#### Instructions for the task
Every line from the one with "Task: Click the y-axis tick label '25,5'" to the final line of the records should be printed exactly as it is, with pictures left out.

Segment Start: Provided entries

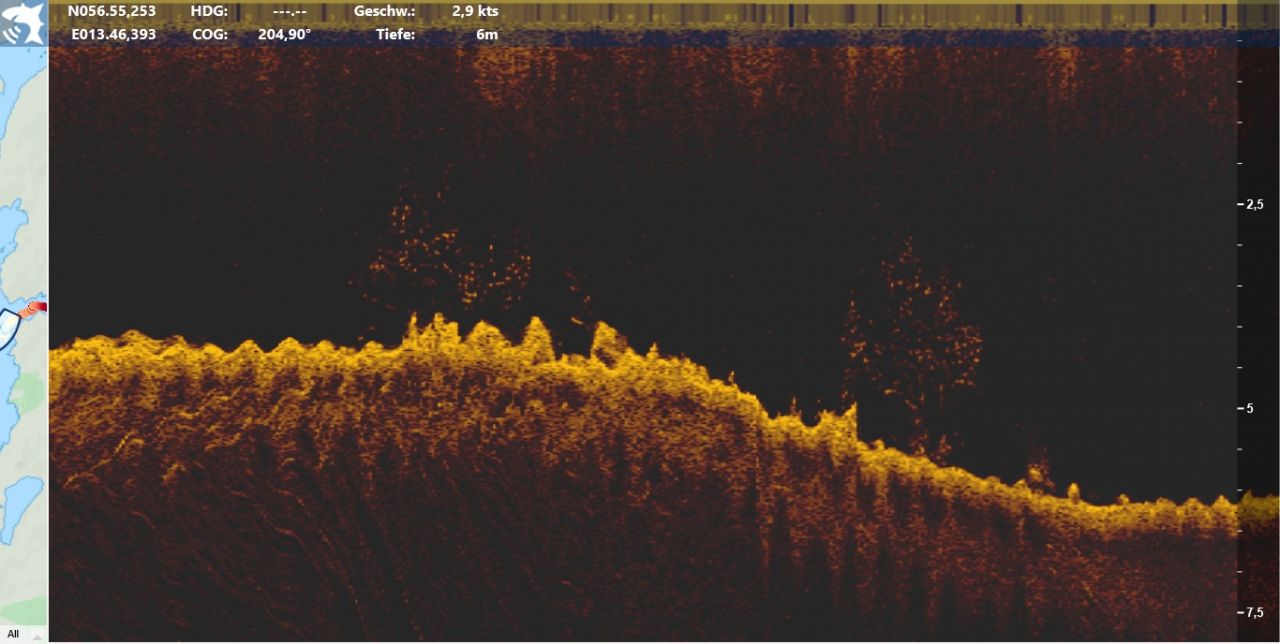Click the E013.46,393 longitude readout
Screen dimensions: 1280x644
pyautogui.click(x=114, y=34)
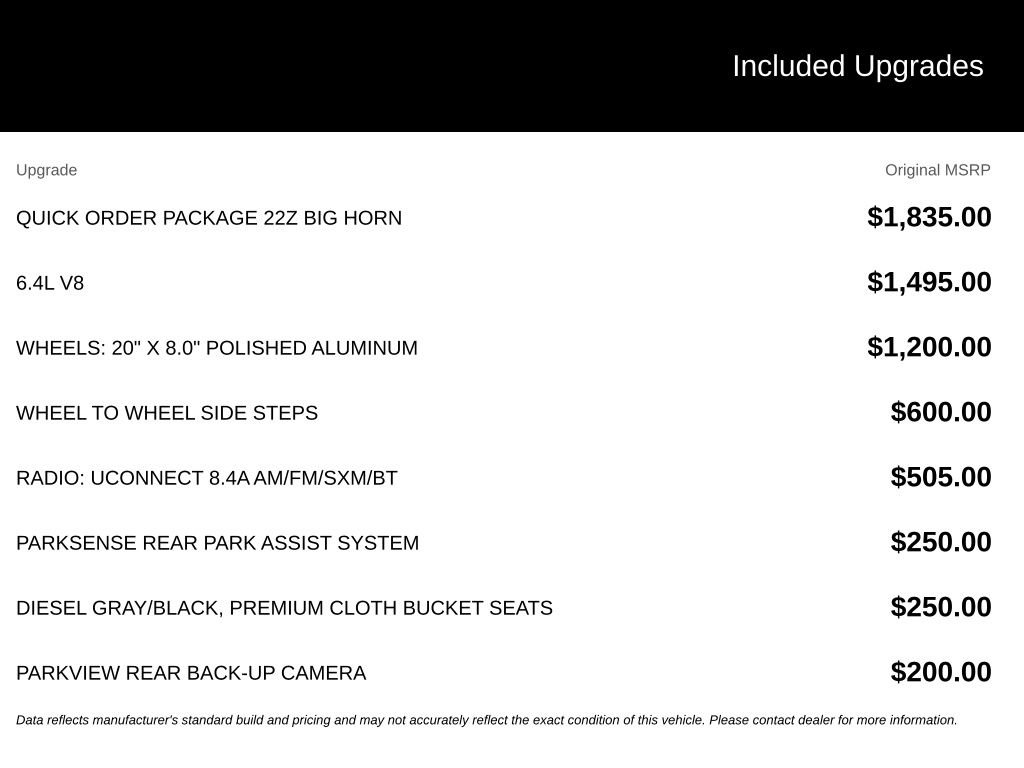
Task: Click the bucket seats $250.00 price
Action: pyautogui.click(x=940, y=607)
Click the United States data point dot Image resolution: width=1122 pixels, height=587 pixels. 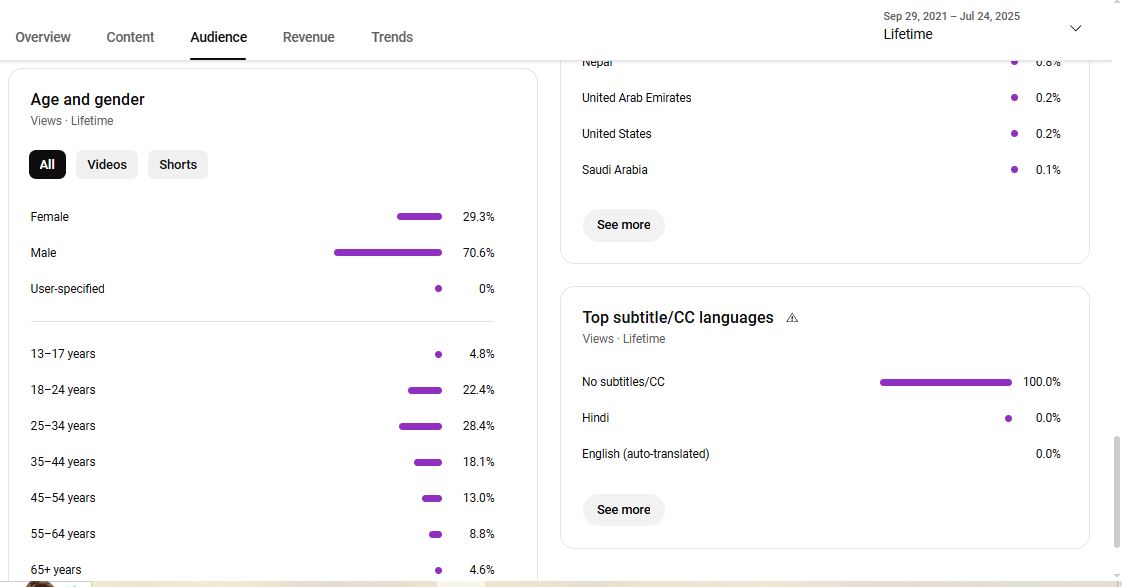point(1014,134)
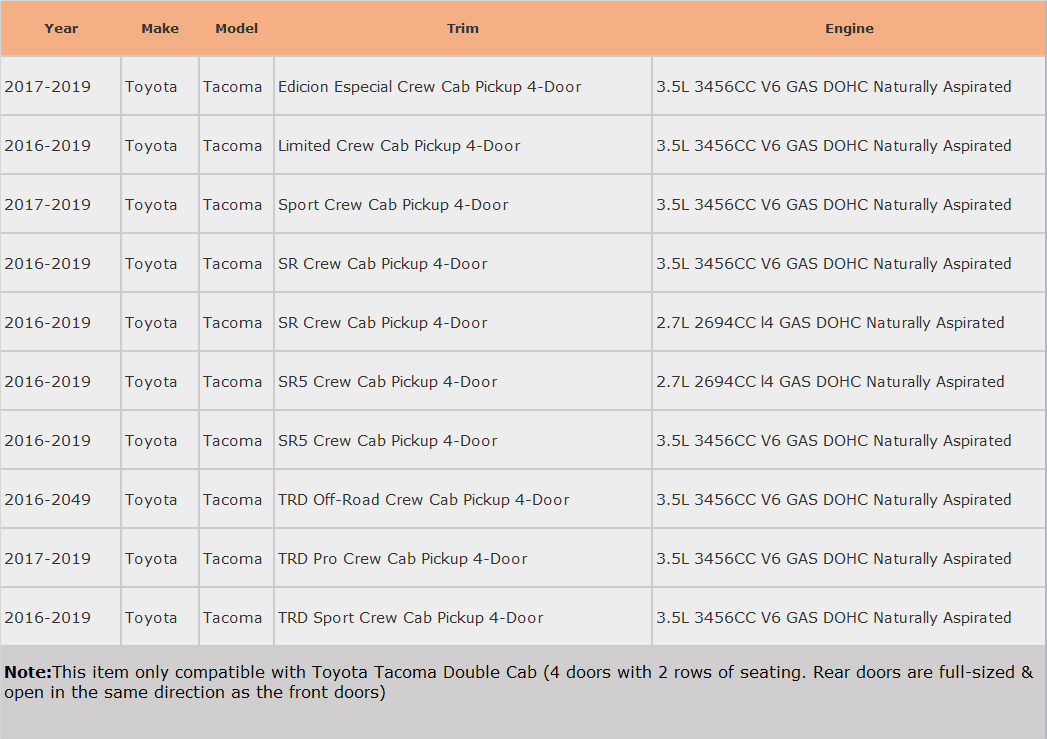
Task: Click the Make column header
Action: point(160,28)
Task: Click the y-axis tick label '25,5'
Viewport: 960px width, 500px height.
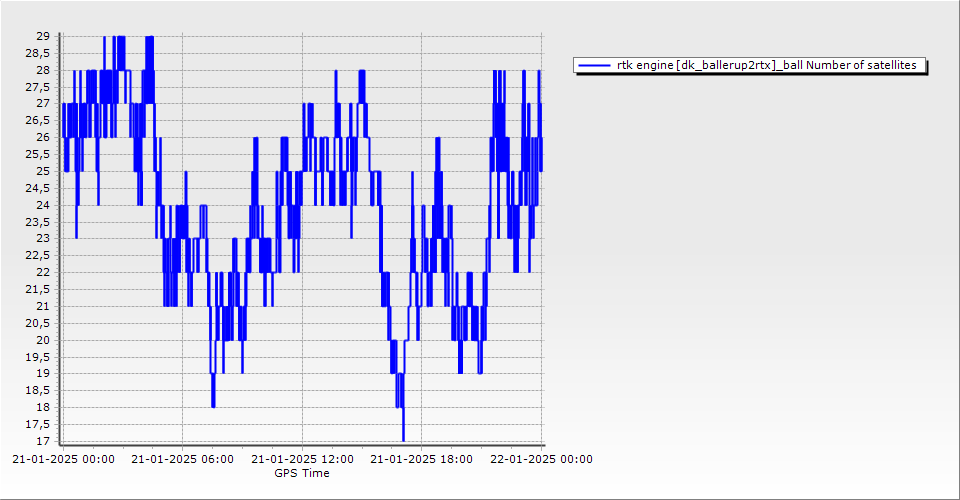Action: (38, 154)
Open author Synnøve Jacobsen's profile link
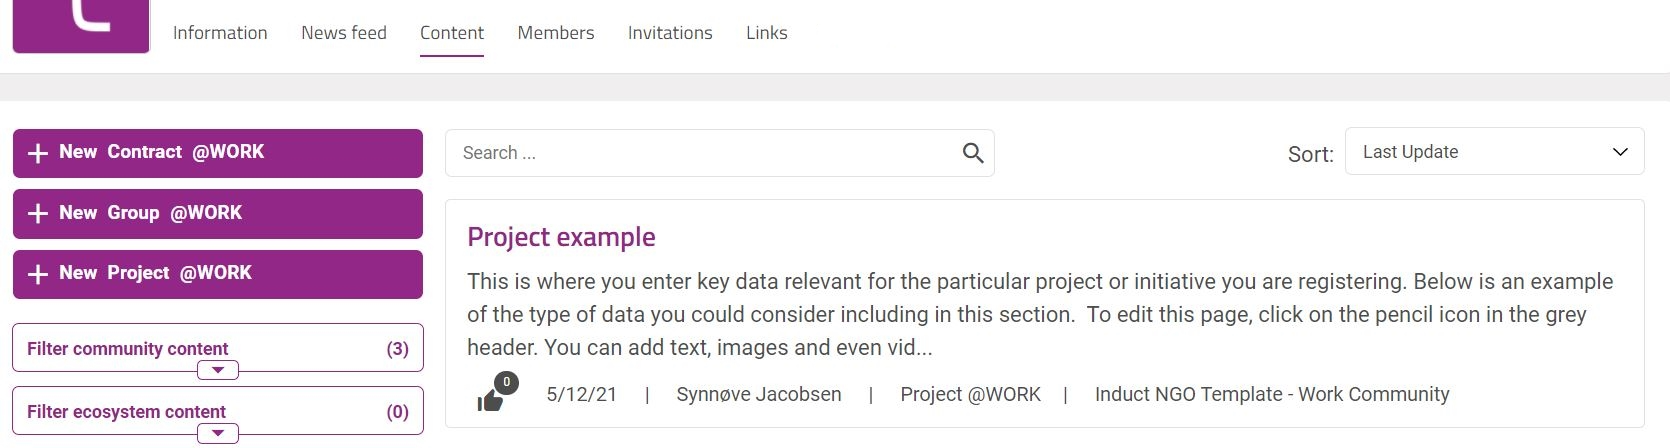This screenshot has width=1670, height=448. (x=759, y=394)
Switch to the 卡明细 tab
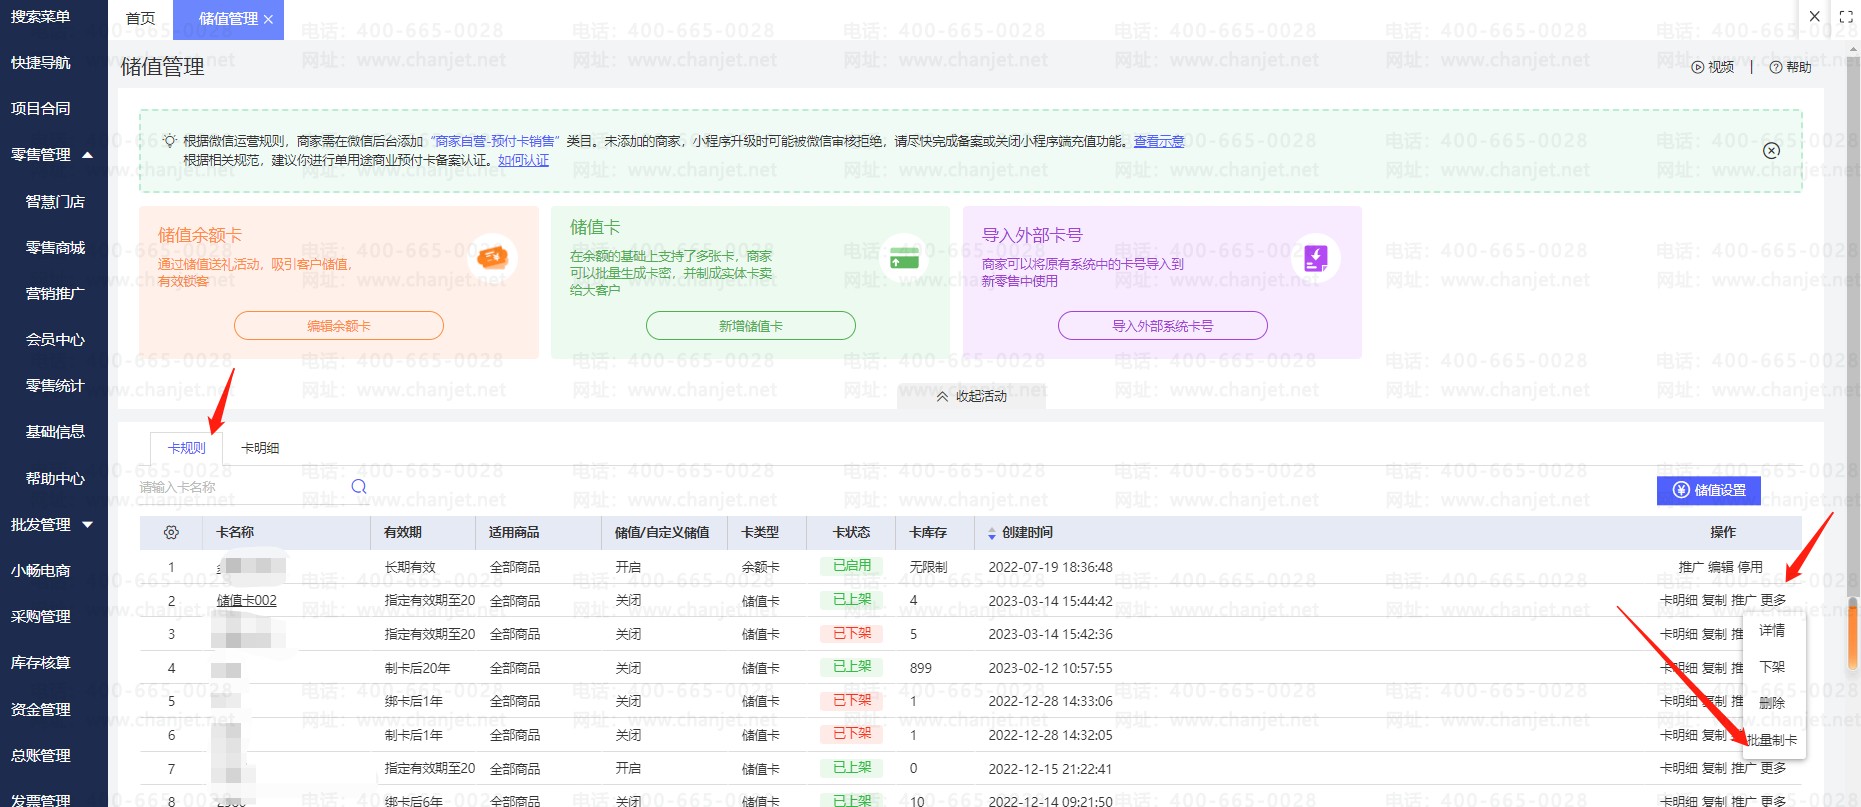Image resolution: width=1861 pixels, height=807 pixels. click(x=260, y=448)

Segment End: Provided entries

#### Output
Task: Click the y-axis tick label '25,5'
Viewport: 960px width, 500px height.
Action: (38, 154)
Open author Synnøve Jacobsen's profile link
This screenshot has width=1670, height=448. (x=759, y=394)
Switch to the 卡明细 tab
Image resolution: width=1861 pixels, height=807 pixels. click(x=260, y=448)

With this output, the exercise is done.